Don't you wish Dick Clark were still alive so you could make fun of him and feel terrible about yourself? Now there's only Ryan Seacrest to make fun of, and that's shooting fish in a barrel.
HELLO! HAPPY NEW FUCKING YEAR! Should I fill this post with hilarious "all year" jokes? We haven't talked ALL YEAR! I haven't blogged ALL YEAR! Oh, hoo hoo hooo hoo hooo! Wait, lemme stitch up m'sides! Whew! [slaps knee] [wipes tear]
Don't you hate people who email you and do shit like that? Like, they write something kind of scandalous and feel the need to add [grins evilly] or [rolls eyes]? I mean, say it, don't spray it, or whatever. If you have to add brackets, you're just an asshole. And a poor communicator. Hey, June, how's the be-less-crabby resolution going?
Actually, I have no resolutions. This year, unlike how Oprah's 2016 is the year of her best body and so on, Ima do nothing different. I really can't get any fabulouser without making the rest of you feel terrible about yourselves, so I'm giving you all a break. Hey, June, how's the maybe-you-should-look-into-your-grandiosity resolution going?
Anyway, here's some of the shit I've been up to.
The Poet's birthday is December 31, which is both really cool and really sad. I mean, the last day of the year. Zed. It's cool, right? It's a cool day to have your bday. On the other hand, no one pays any fucking attention to you because it's New Year's Eve, so. As you can see, I kept with the theme of that by taking The Poet out and getting her absolutely nothing. We just sat at a blank table for an hour and left.
Really, we got out of work early, and stampeded to the fancy hotel I like, which at this point the bartender there waves at me every time. I'm Norm on Cheers. Literally, if I don't do Tracy Anderson again soon.
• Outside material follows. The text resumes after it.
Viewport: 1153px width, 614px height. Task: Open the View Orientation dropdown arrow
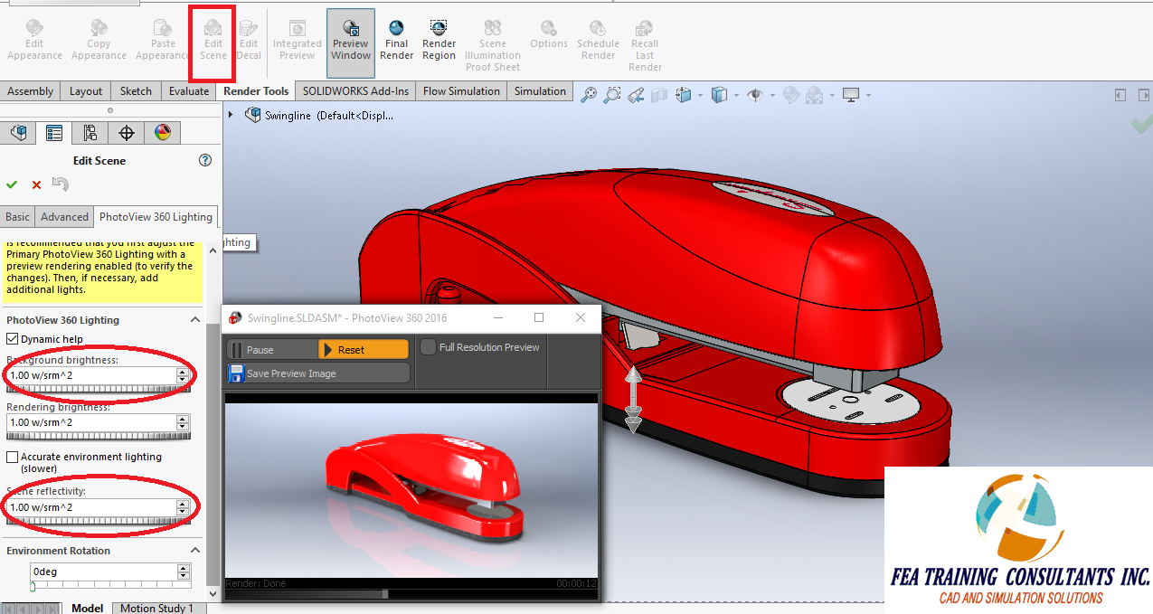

Anyway, The Poet got a fancy mixed nonalcoholic drink, and an order of mashed potatoes cause she's as weird as me, and I got brie because what hips, and we had ourselves a gay old time. Not literally. This isn't Personal Best, the poetic version.
Eventually, I went home and watched Tallulah do her frog impression. Is her face getting whiter by the minute? Because stop. Stop being white-face dog. If your resolution was to get a whiter face, I'm not a fan of the idea. At all. My little froggy girl.
While frogging happened in the living room, a meeting of The Needy Committee was happening in the back. Edsel took a break from his reading to record the minutes. I'm so glad these two idiots have become such good friends. They're perfect for each other. "lillee need attenshun all seconds of daaa." "edz toos."
Iris was out slaughtering Baby New Year.
The next morning I hauled my ass out to the park and did my annual kindness meditation. Please see above where I make fun of Dick Clark and my pets. And what's that Monica Lewinsky stain on the seatbelt?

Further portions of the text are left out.